What you are asked to do
Only the lines from the beginning of the entries through the one with "Task: Click the flip vertical icon" should be written out, please, exactly and without any pictures.

Screenshot grounding data:
********
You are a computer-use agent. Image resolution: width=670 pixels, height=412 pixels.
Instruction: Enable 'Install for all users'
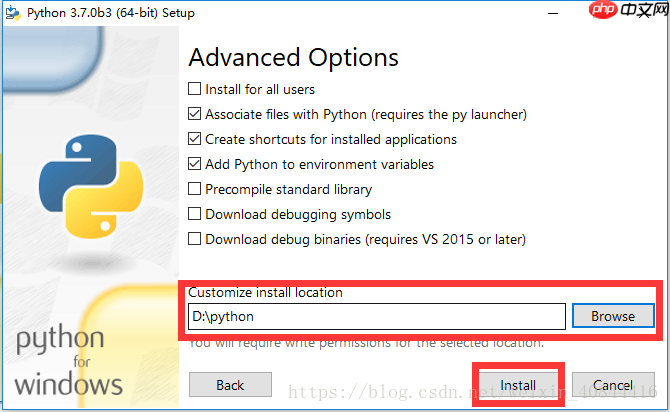(x=195, y=89)
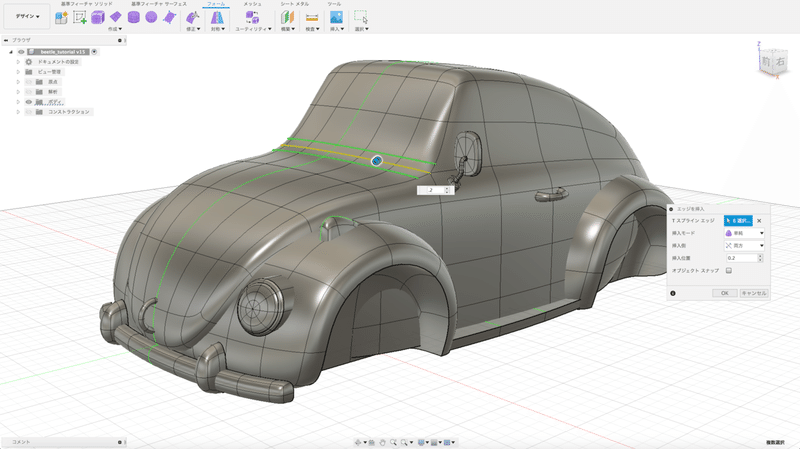Image resolution: width=800 pixels, height=449 pixels.
Task: Select the pan hand tool in navigation bar
Action: (382, 442)
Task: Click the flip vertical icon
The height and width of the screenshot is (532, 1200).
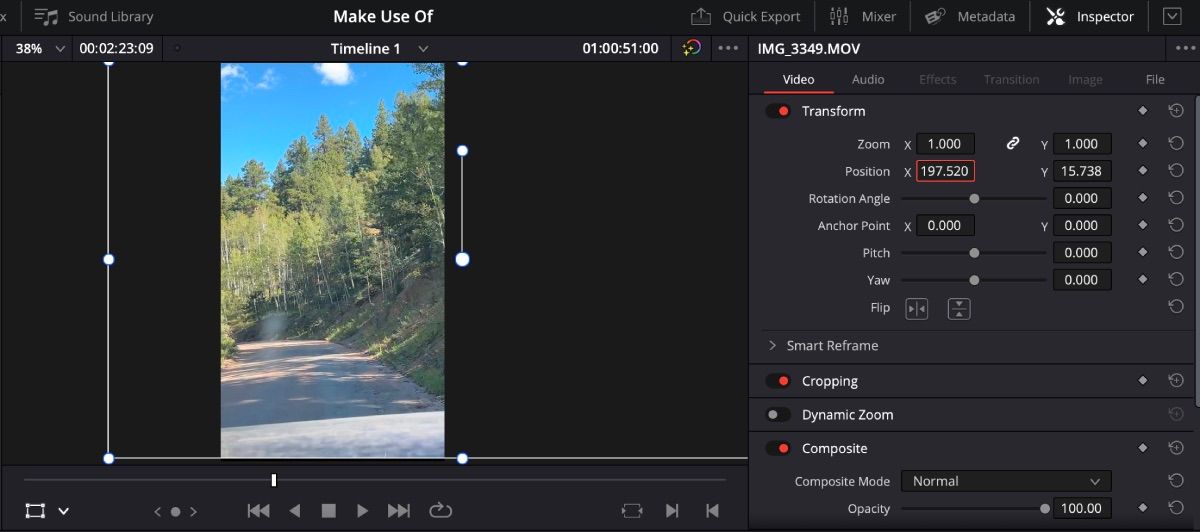Action: (x=959, y=309)
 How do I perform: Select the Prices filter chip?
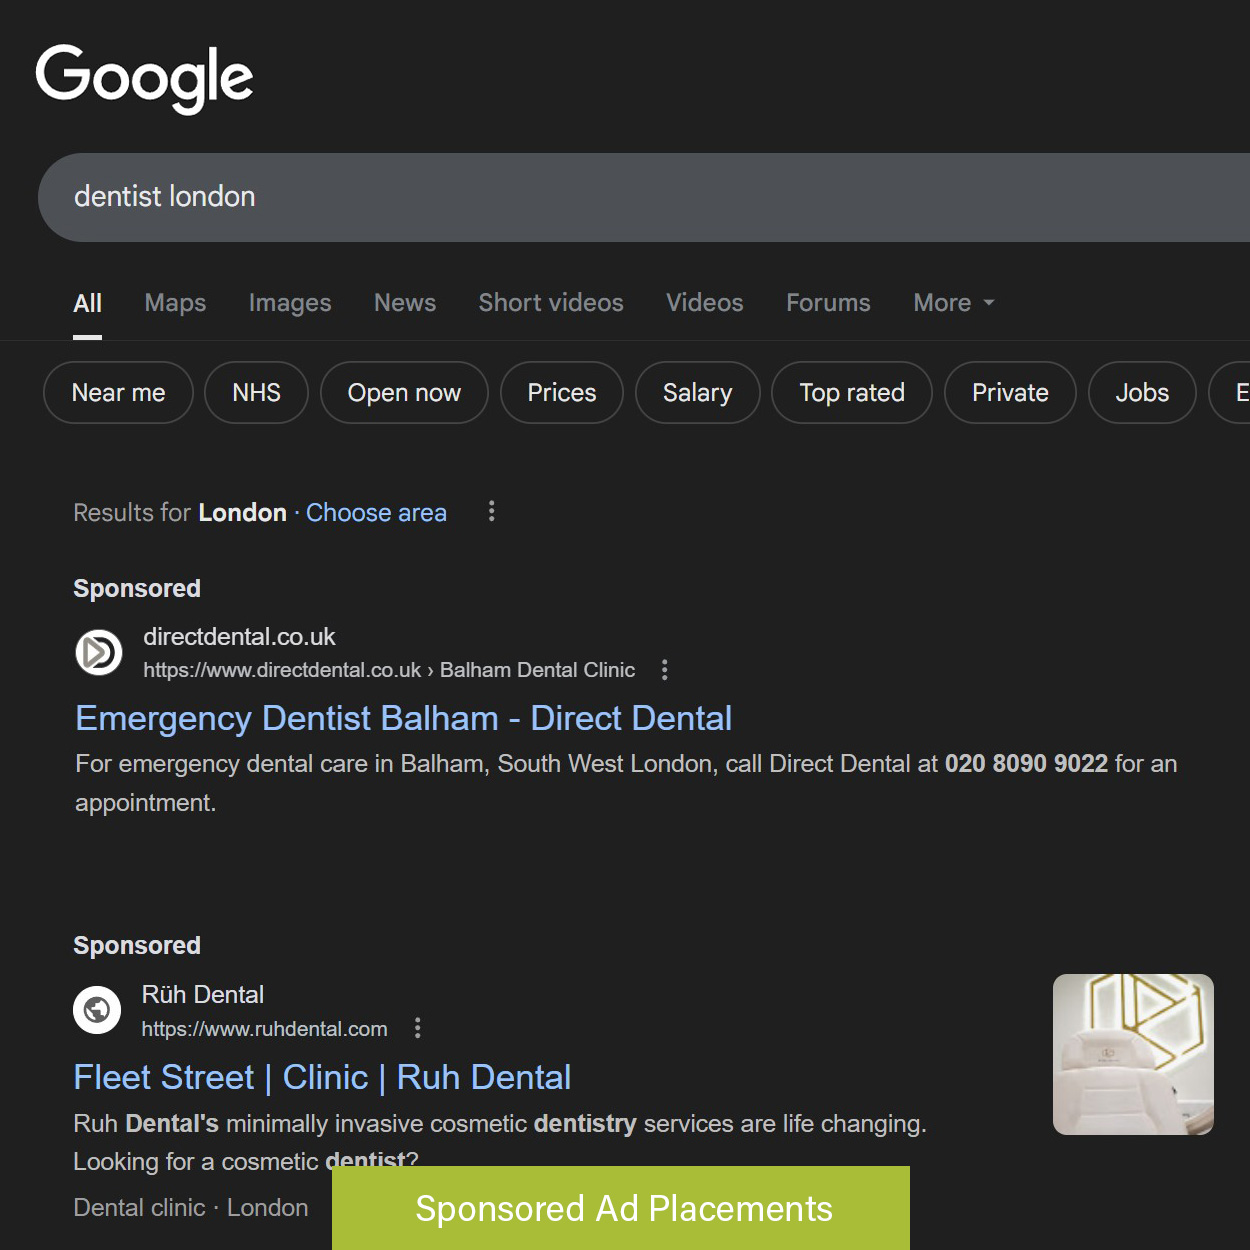coord(561,393)
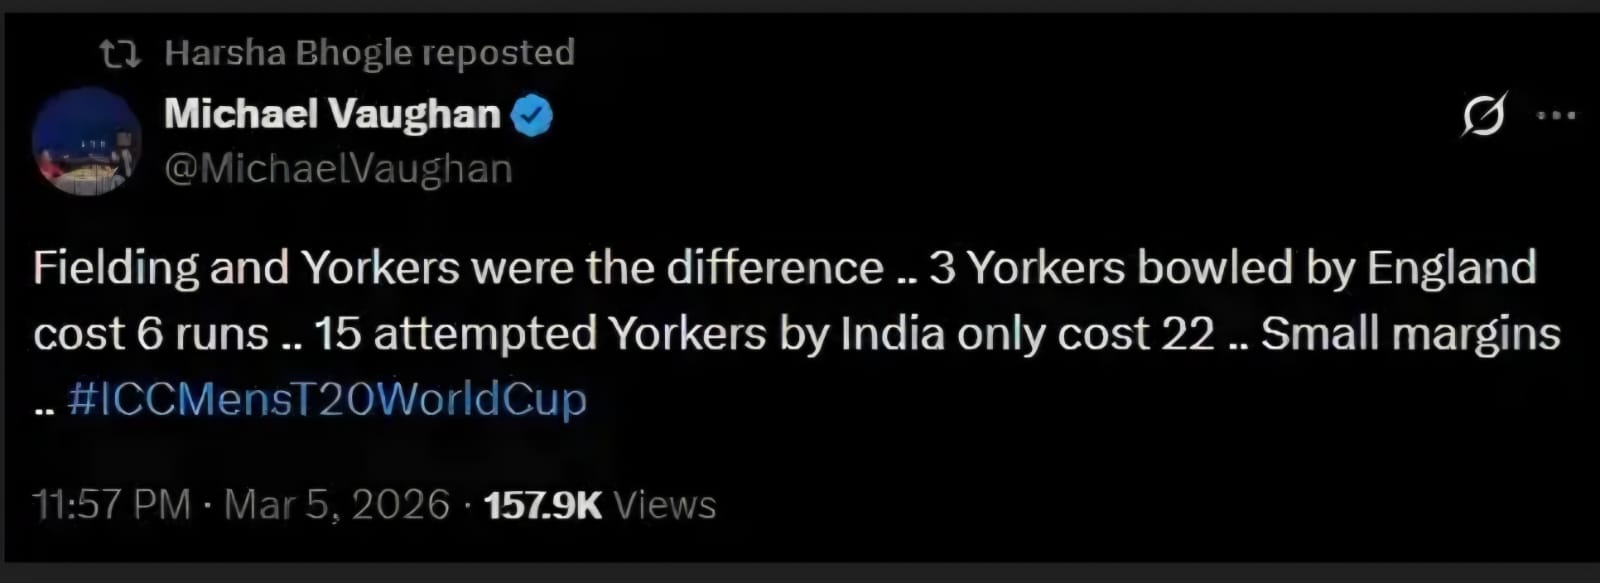
Task: Click the 157.9K view count number
Action: (543, 505)
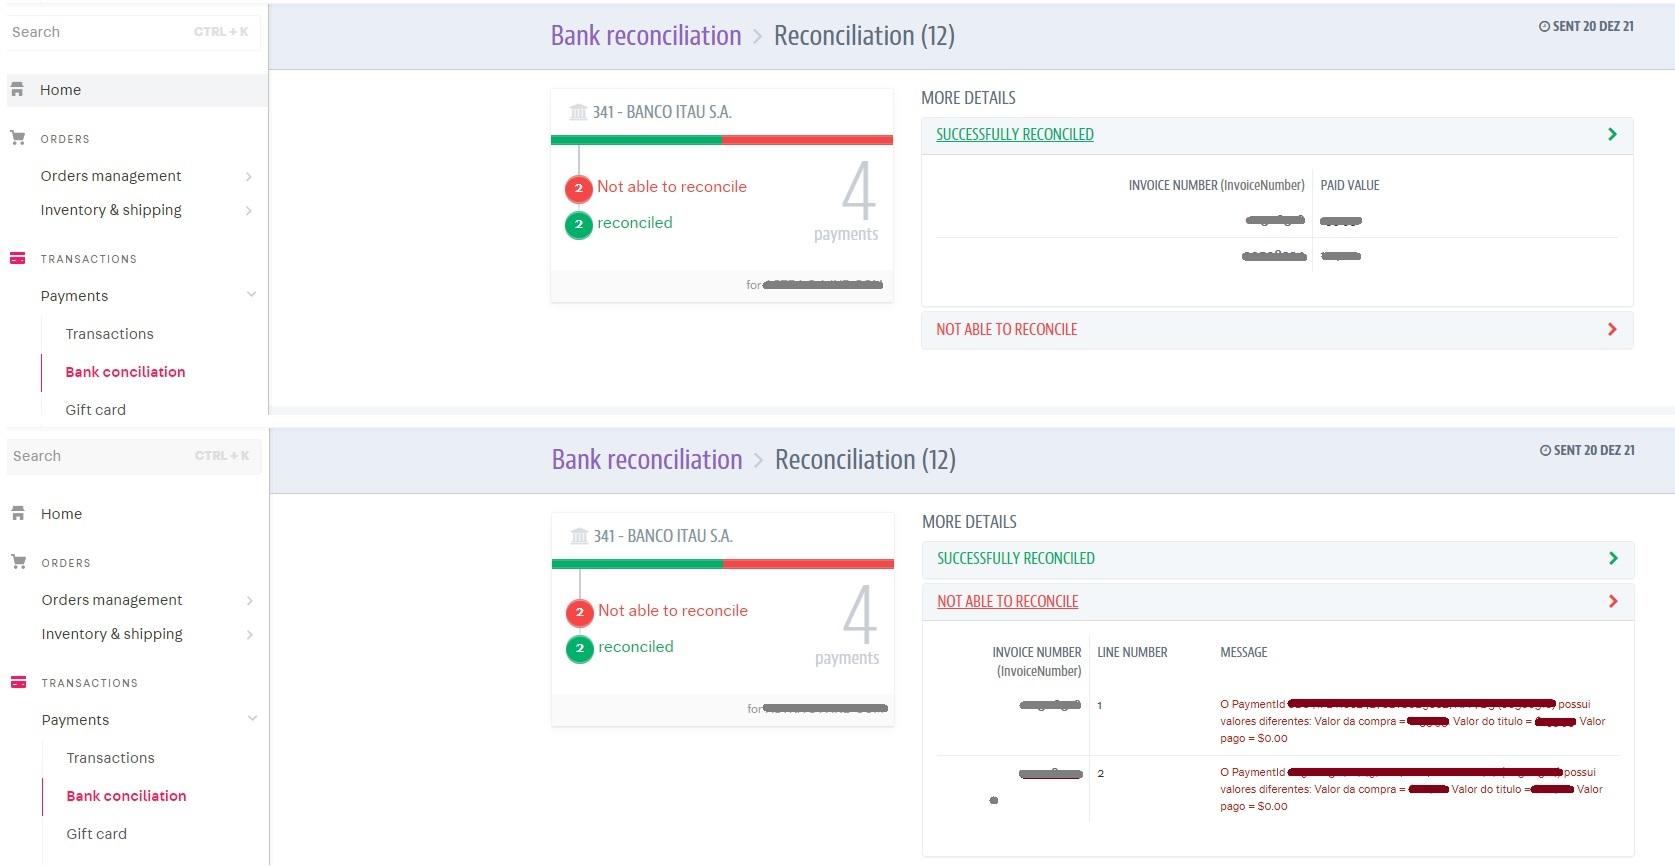The height and width of the screenshot is (866, 1675).
Task: Click the upper sidebar Search field
Action: point(100,32)
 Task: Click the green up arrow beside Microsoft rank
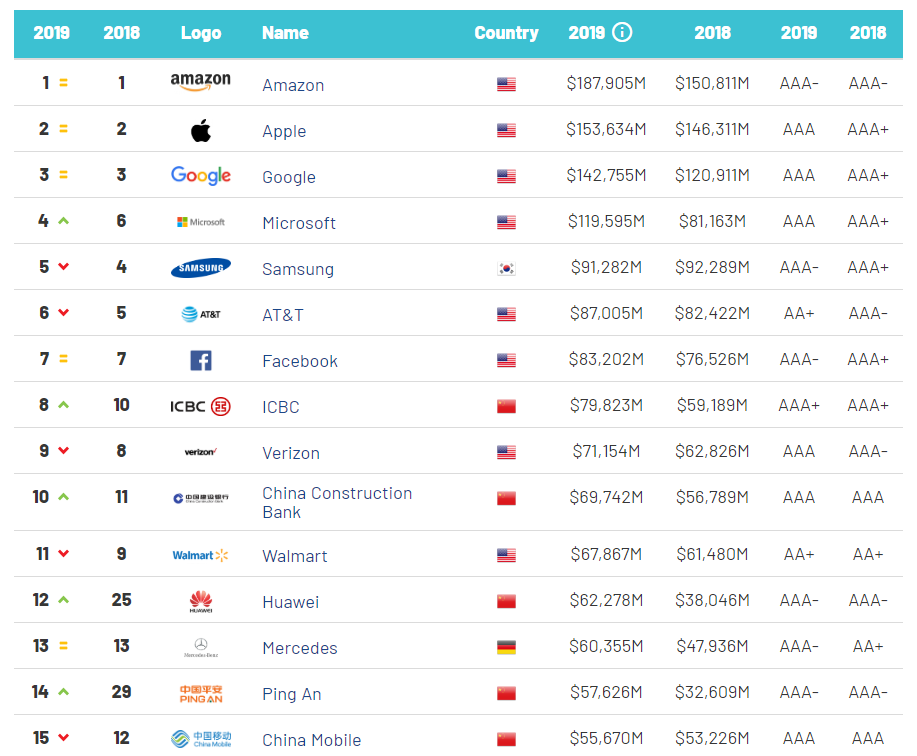point(64,220)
********
Solution for this task
You are a computer-use agent. Image resolution: width=670 pixels, height=412 pixels.
Instruction: Enable 'Install for all users'
(x=195, y=89)
Image resolution: width=800 pixels, height=449 pixels.
Task: Select the pan hand tool in navigation bar
Action: (382, 442)
Task: Click the flip vertical icon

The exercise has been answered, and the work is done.